On the border of Mexico in Texas and California the body of Christ, present in these women and children coming to our country with all of the hope of a better life, was rejected. “Go home. We don’t want you here. America for Americans.” Yes, America for Americans, not America for the poor, not for the marginalized, not for the stranger, not the outcast, nor the orphan and the widow . . . No, not them. Not those stinking dirty brown faces that came here–gasp–illegally! No, not that Body of Christ.

And in Iraq. Not those nazarenes. Not them. Send them away. Kill them if they stay. And we can sit comfortably by while they suffer. And our president can golf. And our congress can pontificate. And our elite can talk about how we can’t go back there. Can’t help them. And isn’t it all too bad. We don’t really want to get involved. Not with that Body of Christ, persecuted and martyred.

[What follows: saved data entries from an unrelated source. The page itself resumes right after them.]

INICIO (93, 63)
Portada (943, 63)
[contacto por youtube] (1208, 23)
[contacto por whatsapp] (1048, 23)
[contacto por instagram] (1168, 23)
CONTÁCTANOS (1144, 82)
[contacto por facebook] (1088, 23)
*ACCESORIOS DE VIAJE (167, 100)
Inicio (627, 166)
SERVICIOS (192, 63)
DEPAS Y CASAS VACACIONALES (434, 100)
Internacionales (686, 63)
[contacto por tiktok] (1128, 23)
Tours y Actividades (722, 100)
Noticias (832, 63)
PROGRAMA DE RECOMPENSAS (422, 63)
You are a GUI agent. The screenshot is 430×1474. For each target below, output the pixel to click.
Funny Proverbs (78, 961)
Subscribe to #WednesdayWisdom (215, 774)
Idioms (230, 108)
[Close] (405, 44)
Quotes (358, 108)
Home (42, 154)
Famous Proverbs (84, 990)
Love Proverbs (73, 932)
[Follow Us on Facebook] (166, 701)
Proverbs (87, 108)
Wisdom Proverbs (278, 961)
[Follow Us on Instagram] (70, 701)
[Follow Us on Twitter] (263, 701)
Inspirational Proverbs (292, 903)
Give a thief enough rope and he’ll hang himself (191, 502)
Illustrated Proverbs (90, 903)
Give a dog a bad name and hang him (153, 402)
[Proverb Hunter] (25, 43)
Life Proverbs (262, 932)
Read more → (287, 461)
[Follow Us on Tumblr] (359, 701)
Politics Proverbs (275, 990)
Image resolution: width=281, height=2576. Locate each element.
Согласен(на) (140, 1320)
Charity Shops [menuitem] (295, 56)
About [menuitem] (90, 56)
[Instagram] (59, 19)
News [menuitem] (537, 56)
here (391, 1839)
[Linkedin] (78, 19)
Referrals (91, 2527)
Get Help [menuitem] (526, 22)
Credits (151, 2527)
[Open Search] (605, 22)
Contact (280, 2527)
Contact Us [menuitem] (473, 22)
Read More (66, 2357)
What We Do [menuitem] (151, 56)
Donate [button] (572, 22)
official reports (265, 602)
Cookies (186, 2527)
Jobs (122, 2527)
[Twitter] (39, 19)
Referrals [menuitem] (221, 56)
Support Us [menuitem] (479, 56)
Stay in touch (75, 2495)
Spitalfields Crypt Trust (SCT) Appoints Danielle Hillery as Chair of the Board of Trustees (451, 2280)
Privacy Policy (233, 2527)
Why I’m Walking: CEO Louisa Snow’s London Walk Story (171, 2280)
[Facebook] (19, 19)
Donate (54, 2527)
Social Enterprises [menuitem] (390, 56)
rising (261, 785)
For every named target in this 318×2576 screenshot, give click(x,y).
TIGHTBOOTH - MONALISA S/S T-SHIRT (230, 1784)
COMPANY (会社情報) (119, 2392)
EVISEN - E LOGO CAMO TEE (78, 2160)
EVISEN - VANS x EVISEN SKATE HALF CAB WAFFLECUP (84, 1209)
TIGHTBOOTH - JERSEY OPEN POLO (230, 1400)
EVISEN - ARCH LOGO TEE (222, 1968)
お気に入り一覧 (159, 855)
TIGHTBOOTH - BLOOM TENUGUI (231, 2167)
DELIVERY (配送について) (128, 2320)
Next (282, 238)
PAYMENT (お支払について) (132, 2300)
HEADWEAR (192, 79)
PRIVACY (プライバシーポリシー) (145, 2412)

And in Ferguson. It’s just easier to look at this police officer as a racist murderer. To look at Michael Brown as the latest victim of a racist society. And especially from the other side of those tanks, to look at those crowds of young men and women, angry and hurt, as just violent criminals that we must STOP before they loot and hurt those businesses, by ANY MEANS NECESSARY it seems. Because to look at them as people, wounded, fragile, full of desire for love and truth and beauty . . . well, then, I might have to put my ideology aside and actually feel something. Maybe even weep. No, let’s talk about the plight of the black man, the racism of the white man, the inherent goodness of the police, the slant of the media, the rush to judgment . . . let’s talk about men in general, because they don’t have bodies . . . No, no body of Christ for us here either. Just sociological claims and political posturing. Right and Left and Republican and Democrat. Men and women without flesh. Ideas without bodies.

You see, for me the irony is that we ignore the body of Christ in Mosul. We disincarnate the Body of Christ in Ferguson. We reject the Body of Christ on the border. But in Oklahoma City, there, Satanists are trying to get their hands on the Body of Christ. For all their perversion, they’re the only ones who are trying to get their hands on Him.

And what were they going to do? Commit a sacrilege? Trample it? Beat it? Profane it? The first time that happened, He had handed himself over for it. When Peter raised his sword to defend him, he was rebuked. The Son of Man must suffer and die. And we’re scandalized by some Satanists? This is where we spend our energy?

You see, I’m not a bishop. (I’m sure the whole Church should rejoice in that.) But if I were. If I was the Bishop of Oklahoma City, I would have said “Ok, you want the Body of Christ so badly, I’ll take him to you.” And I would have invited my flock to go with me. We would have walked through the streets of Oklahoma City, from the Cathedral to the Convention Center where these Satanists would be waiting, and Monstrance in Hand I would have led my flock. I would have led them right inside. I would have led them right up to their altar. I would have turned, and offered the benediction, and I would have prostrated myself, and invited my flock to prostrate itself. We would have prostrated ourselves and there offered ourselves to his Presence. And we would have stayed. Let them Crucify him, but I would adore him. And I would have wept. Wept for these poor confused Satanists. Wept for Iraq. For Isis. For Ferguson. For those women and children at the border. For America. But most of all, I would have wept for Him. Him who I long for and I am so unfaithful to. Him who I want to love but everyday I crucify. Him who is the only one that can respond to this deep and utterly profound need I have for happiness. And I doubt there would have been a black mass. But I’m probably wrong, and I would have handed him over myself, and then I would have shown myself to be like Judas. Again.

This is probably why I’m not a bishop.